Reverse array in-place using split-merge method - javascript

I am trying to reverse an array in JS in-place (without using extra array).
I am using split-merge recursively (I first split the array into two halves and then rearrange each half separately and after that combine the results of the two arrangements).
the problem seems to arise if the array length is an odd number, in which case there will exist an array that have a single item and another array that have two items.
example :
reverseArrayInPlace([1, 5, 0, 4, 6])
should work like this :
1- reverseArrayInPlace([1,5,0]) -> returns the below calls
reverseArrayInPlace([1, 5]) -> returns [5, 1]
reverseArrayInPlace([0]) -> returns [0]
now the two arrays of the first call should be merged and swapped.

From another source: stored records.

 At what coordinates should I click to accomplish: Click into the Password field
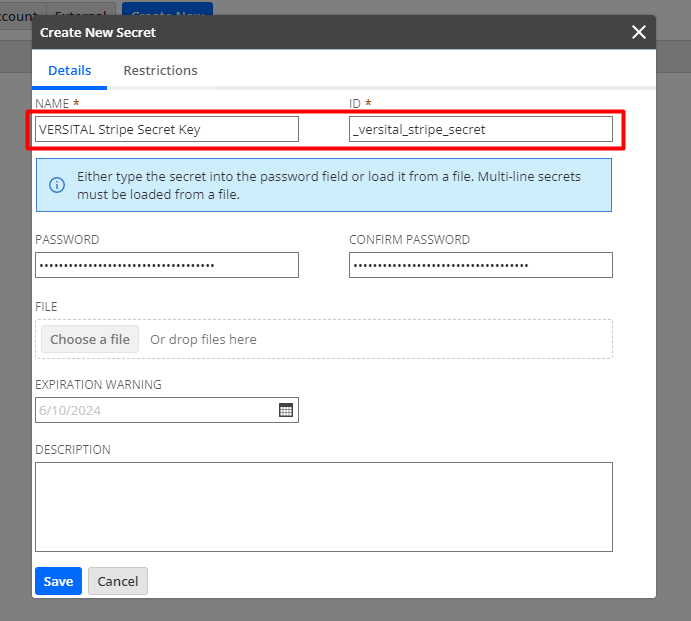coord(167,265)
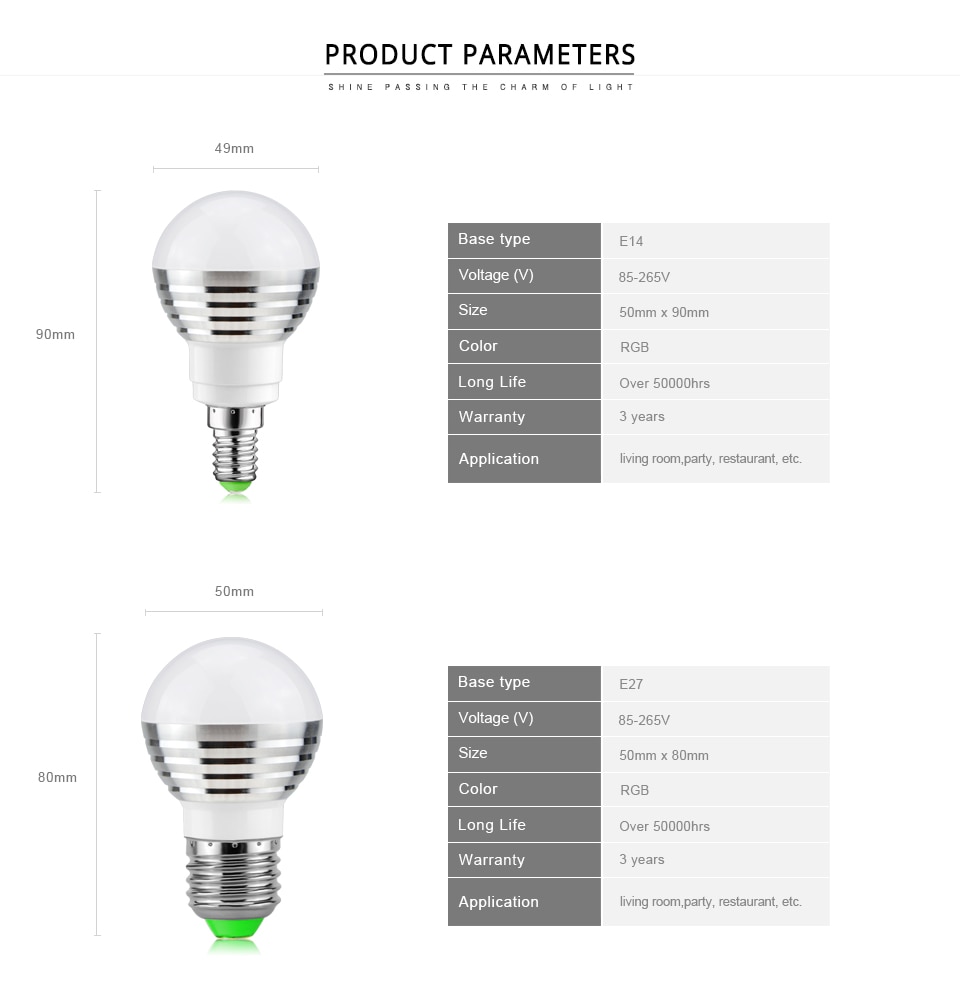Click the green tip of E27 bulb
Image resolution: width=960 pixels, height=1001 pixels.
point(234,928)
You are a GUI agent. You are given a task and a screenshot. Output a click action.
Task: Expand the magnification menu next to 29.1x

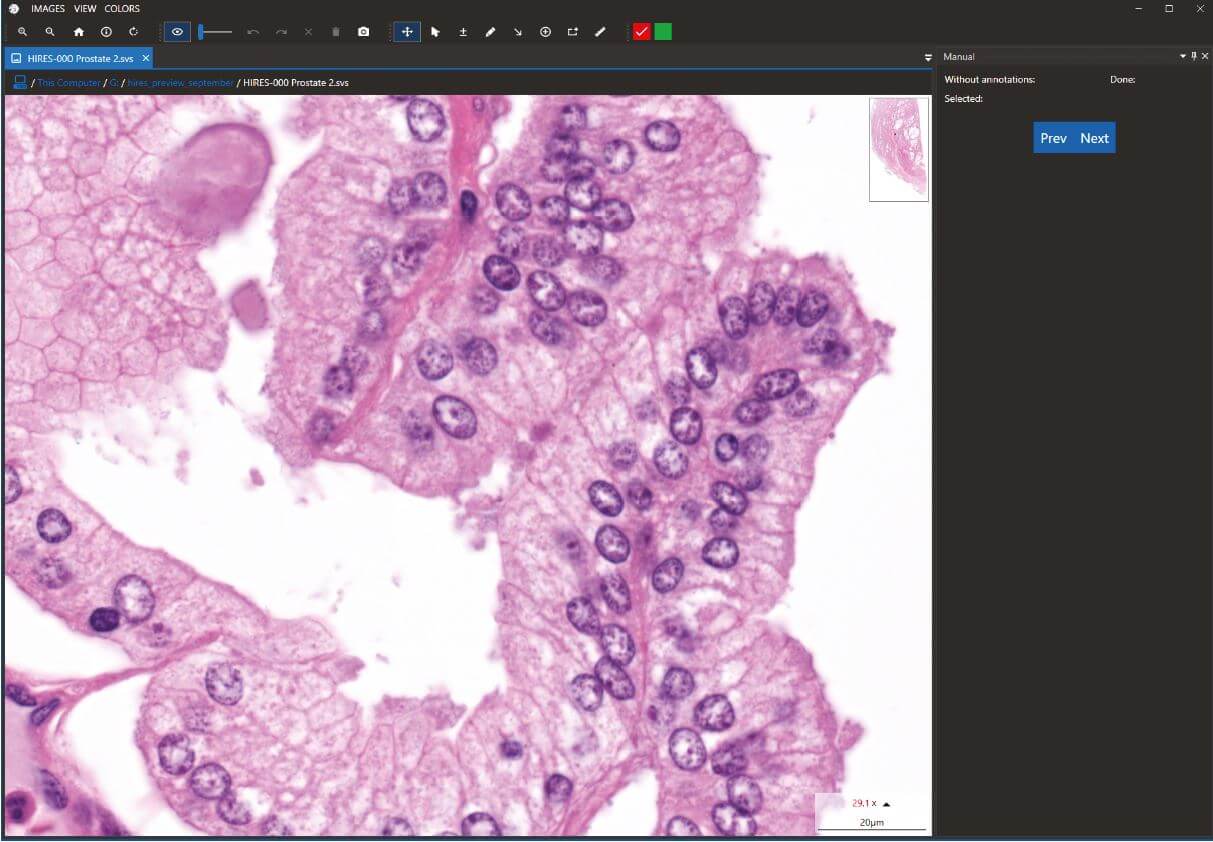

The result should be [0,5,1]
2- reverseArrayInPlace([4, 6]) -> returns [6,4]
Now, the result of the call (1) and call (2) must be merged and swapped (using concat also);
which will make the result as : [6,4,0,5,1].
I know there are other easier ways, but I want to know why my code is not returning the correct value .
let reverseArrayInPlace = ar => {
let splitArray = arr => {
if( arr.length === 1){
console.log('length = 1', arr);
return arr;
}
else if(arr.length === 2){
console.log('length = 2', arr);
let temp = arr[0]; arr[0] = arr[1]; arr[1] = temp;
return arr;
}
else{
reverseArrayInPlace(arr);
//reverseArrayInPlace (ar2);
}
}
let mergeArray = (arr1, arr2) => {
console.log("Swapping : ", arr1, arr2);
console.log('Concated : ',arr2.concat(arr1));
if(arr1 === undefined)
return arr2;
else if(arr2 === undefined)
return arr1;
else
return arr2.concat(arr1);
}
let half = Math.ceil(ar.length / 2);
//console.log('half = ', half);
ar1 = splitArray(ar.slice(0, half));
ar2 = splitArray(ar.slice(half));
//console.log(arr1, arr2);
return mergeArray(ar1, ar2);
}
let ar = [1, 5, 0, 4, 6];
console.log(reverseArrayInPlace(ar));

In your split array function, you miss a return:
let splitArray = arr => {
if( arr.length === 1){
console.log('length = 1', arr);
return arr;
}
else if(arr.length === 2){
console.log('length = 2', arr);
let temp = arr[0]; arr[0] = arr[1]; arr[1] = temp;
return arr;
}
else{
***RETURN*** reverseArrayInPlace(arr);
//reverseArrayInPlace (ar2);
}
}
I used debugger in chrome navigateur to go step by step and noticed that ar1 was null on your step 1- reverseArrayInPlace([1,5,0]) -> returns the below calls
So the result contains only the second part: the reversed second array [6,4]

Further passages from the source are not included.